I would be remiss to dive into the design without sharing some background information. I work for a quasi-governmental airport authority that employs a relatively small team of six dedicated IT staff. Because we are designing a solution for an airport, fault tolerance and high availability is an absolute must. Some of our desktops are mission critical, life safety machines. The desktop systems in this cluster support our fire department, police department and airport operations. With our datacenters on a campus surrounded daily by hundreds of swarming planes flying at low altitudes, we spend a lot of time designing our infrastructure. The last time we want problems presenting a desktop would be during an incident. We never close, and operations occur 24/7 365 days a year – we try to design things so we are not called in to work on Christmas Eve at midnight.

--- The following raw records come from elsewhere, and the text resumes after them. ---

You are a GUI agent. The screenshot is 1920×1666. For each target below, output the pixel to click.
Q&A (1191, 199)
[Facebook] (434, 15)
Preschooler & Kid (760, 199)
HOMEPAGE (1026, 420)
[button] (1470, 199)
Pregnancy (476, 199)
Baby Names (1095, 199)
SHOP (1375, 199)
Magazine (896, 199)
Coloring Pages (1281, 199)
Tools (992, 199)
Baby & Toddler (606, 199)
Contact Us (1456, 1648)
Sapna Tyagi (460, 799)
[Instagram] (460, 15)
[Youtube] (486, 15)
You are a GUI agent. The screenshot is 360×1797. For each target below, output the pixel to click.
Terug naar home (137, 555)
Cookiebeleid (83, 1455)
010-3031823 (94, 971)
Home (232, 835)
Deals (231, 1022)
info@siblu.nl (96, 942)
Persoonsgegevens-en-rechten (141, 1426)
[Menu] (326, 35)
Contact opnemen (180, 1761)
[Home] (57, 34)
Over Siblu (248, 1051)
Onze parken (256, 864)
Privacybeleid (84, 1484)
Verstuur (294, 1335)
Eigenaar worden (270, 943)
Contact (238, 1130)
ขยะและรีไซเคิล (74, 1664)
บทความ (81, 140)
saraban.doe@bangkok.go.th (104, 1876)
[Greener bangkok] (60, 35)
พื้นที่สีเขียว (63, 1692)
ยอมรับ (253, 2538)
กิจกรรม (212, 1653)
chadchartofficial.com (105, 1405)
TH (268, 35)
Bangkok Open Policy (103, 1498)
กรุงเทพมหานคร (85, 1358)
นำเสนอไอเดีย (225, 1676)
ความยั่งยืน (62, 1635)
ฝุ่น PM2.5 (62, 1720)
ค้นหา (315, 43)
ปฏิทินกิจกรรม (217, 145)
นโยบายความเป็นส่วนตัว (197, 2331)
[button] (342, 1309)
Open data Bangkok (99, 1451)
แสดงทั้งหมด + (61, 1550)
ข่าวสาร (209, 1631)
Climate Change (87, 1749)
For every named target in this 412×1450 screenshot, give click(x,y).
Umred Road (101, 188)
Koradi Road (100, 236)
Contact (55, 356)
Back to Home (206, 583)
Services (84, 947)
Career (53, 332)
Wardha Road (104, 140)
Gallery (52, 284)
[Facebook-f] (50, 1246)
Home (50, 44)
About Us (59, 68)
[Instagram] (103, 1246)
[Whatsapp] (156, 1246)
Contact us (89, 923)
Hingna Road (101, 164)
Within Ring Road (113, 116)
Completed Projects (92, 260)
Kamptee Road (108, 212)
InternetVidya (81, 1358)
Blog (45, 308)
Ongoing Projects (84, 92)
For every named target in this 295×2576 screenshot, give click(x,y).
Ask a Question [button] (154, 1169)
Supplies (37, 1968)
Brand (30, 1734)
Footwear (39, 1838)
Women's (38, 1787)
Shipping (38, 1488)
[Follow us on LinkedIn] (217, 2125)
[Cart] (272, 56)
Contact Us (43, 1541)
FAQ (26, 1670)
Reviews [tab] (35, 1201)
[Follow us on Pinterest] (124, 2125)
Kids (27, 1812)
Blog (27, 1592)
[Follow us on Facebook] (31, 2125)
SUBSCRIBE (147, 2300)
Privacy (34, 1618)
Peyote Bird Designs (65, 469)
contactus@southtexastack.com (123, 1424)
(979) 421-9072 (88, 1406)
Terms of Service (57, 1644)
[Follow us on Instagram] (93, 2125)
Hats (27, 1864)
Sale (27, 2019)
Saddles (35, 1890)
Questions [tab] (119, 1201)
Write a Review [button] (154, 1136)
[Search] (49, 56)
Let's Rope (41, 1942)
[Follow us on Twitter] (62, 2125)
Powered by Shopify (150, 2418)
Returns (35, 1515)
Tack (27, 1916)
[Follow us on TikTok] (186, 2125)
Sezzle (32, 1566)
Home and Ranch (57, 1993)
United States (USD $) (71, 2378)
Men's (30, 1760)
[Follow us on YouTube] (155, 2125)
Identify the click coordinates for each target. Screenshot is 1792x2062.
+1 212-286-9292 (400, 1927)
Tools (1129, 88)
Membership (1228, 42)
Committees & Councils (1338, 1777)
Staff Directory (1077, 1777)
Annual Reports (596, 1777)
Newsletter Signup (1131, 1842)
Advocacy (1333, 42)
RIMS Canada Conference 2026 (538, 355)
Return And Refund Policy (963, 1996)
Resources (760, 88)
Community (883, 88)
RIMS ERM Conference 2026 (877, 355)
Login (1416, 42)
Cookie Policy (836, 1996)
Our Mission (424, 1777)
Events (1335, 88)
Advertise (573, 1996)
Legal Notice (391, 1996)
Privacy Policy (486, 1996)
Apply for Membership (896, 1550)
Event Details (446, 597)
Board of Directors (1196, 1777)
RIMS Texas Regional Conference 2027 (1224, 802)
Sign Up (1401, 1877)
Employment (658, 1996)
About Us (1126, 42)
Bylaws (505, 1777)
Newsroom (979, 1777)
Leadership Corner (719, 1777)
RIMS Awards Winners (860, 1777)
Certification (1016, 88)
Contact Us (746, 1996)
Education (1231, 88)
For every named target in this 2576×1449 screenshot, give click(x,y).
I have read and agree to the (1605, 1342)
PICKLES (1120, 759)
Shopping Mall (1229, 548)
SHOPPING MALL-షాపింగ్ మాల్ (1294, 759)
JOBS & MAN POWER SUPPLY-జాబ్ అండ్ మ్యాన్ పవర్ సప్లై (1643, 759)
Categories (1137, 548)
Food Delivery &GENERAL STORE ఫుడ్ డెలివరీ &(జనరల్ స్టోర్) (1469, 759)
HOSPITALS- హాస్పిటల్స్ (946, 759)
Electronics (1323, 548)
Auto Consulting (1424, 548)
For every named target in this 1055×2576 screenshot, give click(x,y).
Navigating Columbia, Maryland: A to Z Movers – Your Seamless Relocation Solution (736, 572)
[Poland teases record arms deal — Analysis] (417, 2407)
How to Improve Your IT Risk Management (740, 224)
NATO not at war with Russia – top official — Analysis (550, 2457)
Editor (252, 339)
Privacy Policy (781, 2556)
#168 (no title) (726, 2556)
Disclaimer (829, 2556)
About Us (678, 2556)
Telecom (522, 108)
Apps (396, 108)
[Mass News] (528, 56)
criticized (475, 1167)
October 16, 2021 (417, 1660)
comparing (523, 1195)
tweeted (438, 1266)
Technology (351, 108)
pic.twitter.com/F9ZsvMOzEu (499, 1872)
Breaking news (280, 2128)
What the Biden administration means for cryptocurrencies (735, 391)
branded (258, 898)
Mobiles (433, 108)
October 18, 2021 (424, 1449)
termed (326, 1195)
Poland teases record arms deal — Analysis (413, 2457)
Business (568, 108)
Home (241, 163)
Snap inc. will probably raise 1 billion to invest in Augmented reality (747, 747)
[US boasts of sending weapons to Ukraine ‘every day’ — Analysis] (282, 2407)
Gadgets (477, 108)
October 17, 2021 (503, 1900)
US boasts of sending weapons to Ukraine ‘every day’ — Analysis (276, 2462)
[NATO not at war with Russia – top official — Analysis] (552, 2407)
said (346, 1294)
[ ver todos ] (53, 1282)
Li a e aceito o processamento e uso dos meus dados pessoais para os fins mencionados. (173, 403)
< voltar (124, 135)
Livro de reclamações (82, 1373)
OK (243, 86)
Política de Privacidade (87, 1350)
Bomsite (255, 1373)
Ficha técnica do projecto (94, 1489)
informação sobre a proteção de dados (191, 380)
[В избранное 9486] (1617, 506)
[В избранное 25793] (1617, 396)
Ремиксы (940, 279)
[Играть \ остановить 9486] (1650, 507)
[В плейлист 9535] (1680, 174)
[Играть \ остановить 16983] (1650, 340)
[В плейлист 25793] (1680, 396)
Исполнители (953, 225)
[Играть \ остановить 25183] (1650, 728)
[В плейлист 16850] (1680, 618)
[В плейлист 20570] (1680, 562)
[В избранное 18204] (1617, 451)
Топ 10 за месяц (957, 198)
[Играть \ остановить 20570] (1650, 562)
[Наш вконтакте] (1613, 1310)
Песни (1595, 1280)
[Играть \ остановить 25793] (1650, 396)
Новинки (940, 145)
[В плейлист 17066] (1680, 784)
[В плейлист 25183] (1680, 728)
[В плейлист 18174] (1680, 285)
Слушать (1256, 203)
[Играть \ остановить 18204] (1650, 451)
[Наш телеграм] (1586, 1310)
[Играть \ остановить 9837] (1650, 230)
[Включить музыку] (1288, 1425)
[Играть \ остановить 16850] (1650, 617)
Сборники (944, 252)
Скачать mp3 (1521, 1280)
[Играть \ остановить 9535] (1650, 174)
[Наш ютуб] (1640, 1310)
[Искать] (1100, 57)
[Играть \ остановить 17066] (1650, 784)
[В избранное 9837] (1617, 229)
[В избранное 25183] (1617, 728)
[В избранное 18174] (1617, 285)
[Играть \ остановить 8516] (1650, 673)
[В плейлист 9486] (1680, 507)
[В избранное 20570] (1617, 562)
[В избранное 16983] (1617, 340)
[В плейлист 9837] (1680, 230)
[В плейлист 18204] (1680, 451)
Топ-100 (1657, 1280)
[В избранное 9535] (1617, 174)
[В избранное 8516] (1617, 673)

After a few iterations, we landed on standing up two separate clusters of three Nutanix servers. Each of these two clusters has its own vCenter server (VCSA), two VMware Horizon View Connection Servers (internal and external), a file server and a VMware View Composer server. We are utilizing non-persistent Linked Clones. Users are entitled to one of a several pools contingent on application needs and business unit. All pools are running Windows 10 LTSB. We are using Liquidware’s Profile Unity to manage the profiles in conjunction with the “normal” Group Policy settings to improve the desktop experience. DFS replication and namespace is in place between the two file servers and profile data is stored within this DFS space. We utilize the VMware Cloud Pod features for a Global Entitlement across the two clusters. A load balancer assists us in routing desktop requests between the two clusters.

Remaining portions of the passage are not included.